Invoking the Key Expressions
For this option to work, we need an expression that represents an invocation
of our key expressions. True to its name, Expression.Invoke()
will do
the job.
Note
No, lambdas and delegates are not called, they are invoked, and hence
Expression.Call()
would not work, as it only deals with calling static and instance methods.
Let’s do this:
public static class MyExpressions
{
public static IQueryable<TEntity> WhereCompositeKeyContainedIn<TEntity, TKey1, TKey2>(
this IQueryable<TEntity> query,
Expression<Func<TEntity, TKey1>> key1Expression,
Expression<Func<TEntity, TKey2>> key2Expression,
IEnumerable<(TKey1 Key1, TKey2 Key2)> keysToFind)
{
var parameter = Expression.Parameter(typeof(TEntity), "i");
Expression predicate = null;
foreach (var key in keysToFind)
{
// create the predicate for the current key
var keyPredicate = Expression.AndAlso(
Expression.Equal(
Expression.Invoke(key1Expression, parameter),
Expression.Constant(key.Key1)),
Expression.Equal(
Expression.Invoke(key2Expression, parameter),
Expression.Constant(key.Key2)));
// OR it with the previous key predicates
if (predicate == null)
{
predicate = keyPredicate;
}
else
{
predicate = Expression.OrElse(predicate, keyPredicate);
}
}
// create the lambda
var lambda = Expression.Lambda<Func<TEntity, bool>>(predicate, parameter);
// apply the lambda
query = query.Where(lambda);
return query;
}
}
Now, this works, but it is quite a lot of code and especially the foreach
and
if
condition seem a bit bloated.
Using LINQ we can shrink this considerably:
public static class MyExpressions
{
public static IQueryable<TEntity> WhereCompositeKeyContainedIn<TEntity, TKey1, TKey2>(
this IQueryable<TEntity> query,
Expression<Func<TEntity, TKey1>> key1Expression,
Expression<Func<TEntity, TKey2>> key2Expression,
IEnumerable<(TKey1 Key1, TKey2 Key2)> keysToFind)
{
var parameter = Expression.Parameter(typeof(TEntity), "i");
var predicate = keysToFind
// create the predicates for the keys
.Select(key =>
Expression.AndAlso(
Expression.Equal(
Expression.Invoke(key1Expression, parameter),
Expression.Constant(key.Key1)),
Expression.Equal(
Expression.Invoke(key2Expression, parameter),
Expression.Constant(key.Key2))))
// aggregate them together with OR
.Aggregate(Expression.OrElse);
// create the lambda
var lambda = Expression.Lambda<Func<TEntity, bool>>(predicate, parameter);
// apply the lambda
query = query.Where(lambda);
return query;
}
}
Let’s take this for a test ride:
using System;
using System.Collections.Generic;
using System.Linq;
using System.Linq.Expressions;
using FluentAssertions;
class Program
{
static void Main()
{
var listOfItems = new List<(string Key1, int Key2, string Value)>
{
("foo", 1, "A"),
("foo", 2, "B"),
("bar", 1, "C"),
("bar", 2, "D"),
};
var keysToFind = new[]{ ("foo", 1), ("bar", 2) };
var foundItems = listOfItems.AsQueryable()

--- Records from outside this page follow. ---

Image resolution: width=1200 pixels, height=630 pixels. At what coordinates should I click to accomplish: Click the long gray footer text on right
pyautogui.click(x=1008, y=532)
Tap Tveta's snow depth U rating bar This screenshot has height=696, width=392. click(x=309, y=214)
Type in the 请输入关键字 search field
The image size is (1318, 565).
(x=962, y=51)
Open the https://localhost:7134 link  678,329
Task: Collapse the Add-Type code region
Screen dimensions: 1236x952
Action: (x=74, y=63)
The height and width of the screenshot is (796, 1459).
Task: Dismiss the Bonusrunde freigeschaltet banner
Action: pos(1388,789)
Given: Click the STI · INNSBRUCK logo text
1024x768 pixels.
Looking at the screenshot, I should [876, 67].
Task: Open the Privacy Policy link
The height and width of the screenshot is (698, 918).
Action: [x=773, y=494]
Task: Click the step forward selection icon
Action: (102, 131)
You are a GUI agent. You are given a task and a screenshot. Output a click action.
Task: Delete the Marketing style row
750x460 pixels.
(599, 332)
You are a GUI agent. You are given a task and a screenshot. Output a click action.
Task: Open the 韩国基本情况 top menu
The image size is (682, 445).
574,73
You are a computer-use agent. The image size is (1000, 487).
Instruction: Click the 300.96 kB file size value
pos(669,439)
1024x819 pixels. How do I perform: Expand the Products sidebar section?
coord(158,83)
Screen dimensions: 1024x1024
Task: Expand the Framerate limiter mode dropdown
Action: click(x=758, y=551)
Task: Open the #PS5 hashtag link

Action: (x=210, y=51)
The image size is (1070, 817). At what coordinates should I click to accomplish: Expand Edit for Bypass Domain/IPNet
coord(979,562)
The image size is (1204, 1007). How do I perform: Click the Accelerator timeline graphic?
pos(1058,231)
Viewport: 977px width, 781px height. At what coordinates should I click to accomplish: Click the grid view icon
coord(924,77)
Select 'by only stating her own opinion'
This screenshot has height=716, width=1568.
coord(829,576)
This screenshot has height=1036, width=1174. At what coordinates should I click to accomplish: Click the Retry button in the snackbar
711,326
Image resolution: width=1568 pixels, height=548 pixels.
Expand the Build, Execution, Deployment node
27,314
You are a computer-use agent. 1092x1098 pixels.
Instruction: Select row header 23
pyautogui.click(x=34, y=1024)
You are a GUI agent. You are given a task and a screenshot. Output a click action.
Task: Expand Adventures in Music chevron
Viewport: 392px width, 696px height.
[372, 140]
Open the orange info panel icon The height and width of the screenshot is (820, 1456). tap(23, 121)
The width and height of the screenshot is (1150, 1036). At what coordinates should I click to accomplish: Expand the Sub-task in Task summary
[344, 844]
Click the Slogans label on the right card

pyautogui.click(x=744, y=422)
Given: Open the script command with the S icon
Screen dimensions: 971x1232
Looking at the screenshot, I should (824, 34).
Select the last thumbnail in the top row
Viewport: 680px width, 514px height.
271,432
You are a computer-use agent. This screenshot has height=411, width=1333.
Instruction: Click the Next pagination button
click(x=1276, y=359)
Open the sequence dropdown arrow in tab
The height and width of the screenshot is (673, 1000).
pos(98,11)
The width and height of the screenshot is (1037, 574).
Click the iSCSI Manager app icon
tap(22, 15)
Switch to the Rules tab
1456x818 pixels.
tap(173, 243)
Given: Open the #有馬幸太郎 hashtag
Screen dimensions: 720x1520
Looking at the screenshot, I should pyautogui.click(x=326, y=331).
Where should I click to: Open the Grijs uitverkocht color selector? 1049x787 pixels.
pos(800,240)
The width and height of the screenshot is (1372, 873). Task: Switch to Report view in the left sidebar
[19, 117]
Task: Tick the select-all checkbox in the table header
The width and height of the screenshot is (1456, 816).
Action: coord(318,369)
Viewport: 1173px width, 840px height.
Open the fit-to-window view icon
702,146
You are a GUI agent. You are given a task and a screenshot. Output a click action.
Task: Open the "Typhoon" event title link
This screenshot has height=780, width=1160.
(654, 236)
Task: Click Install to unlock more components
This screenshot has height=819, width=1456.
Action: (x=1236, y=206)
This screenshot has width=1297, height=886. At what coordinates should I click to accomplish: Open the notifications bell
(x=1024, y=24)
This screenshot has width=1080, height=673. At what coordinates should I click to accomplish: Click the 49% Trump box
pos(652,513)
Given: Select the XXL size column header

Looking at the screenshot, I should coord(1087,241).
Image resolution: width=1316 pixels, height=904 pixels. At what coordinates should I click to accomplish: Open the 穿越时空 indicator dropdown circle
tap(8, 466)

.WhereCompositeKeyContainedIn(
i => i.Key1,
i => i.Key2,
keysToFind)
.ToList();
foundItems.Should().BeEquivalentTo(("foo", 1, "A"), ("bar", 2, "D"));
}
}
public class MyExpressions { /* SNIP */ }
It works!
Only fly in the ointment: that’s potentially a lot of Expression.Invoke()
’s.
Let’s see how we can get rid of them by implementing the second option listed
above.
Replacing the Parameters in the Key Expressions
Substituting the parameters in the key expressions takes a bit more work.
Somehow we need a way of traversing the expression trees, replacing the
parameters as we encounter them. The System.Linq.Expressions
library
of course has an API for exactly for this modelled after the visitor pattern.
If you are not familiar with this pattern, or patterns in general, stop right here, get your hands on a copy of the GoF book and read it. No excuses. It is mandatory curriculum for every programmer.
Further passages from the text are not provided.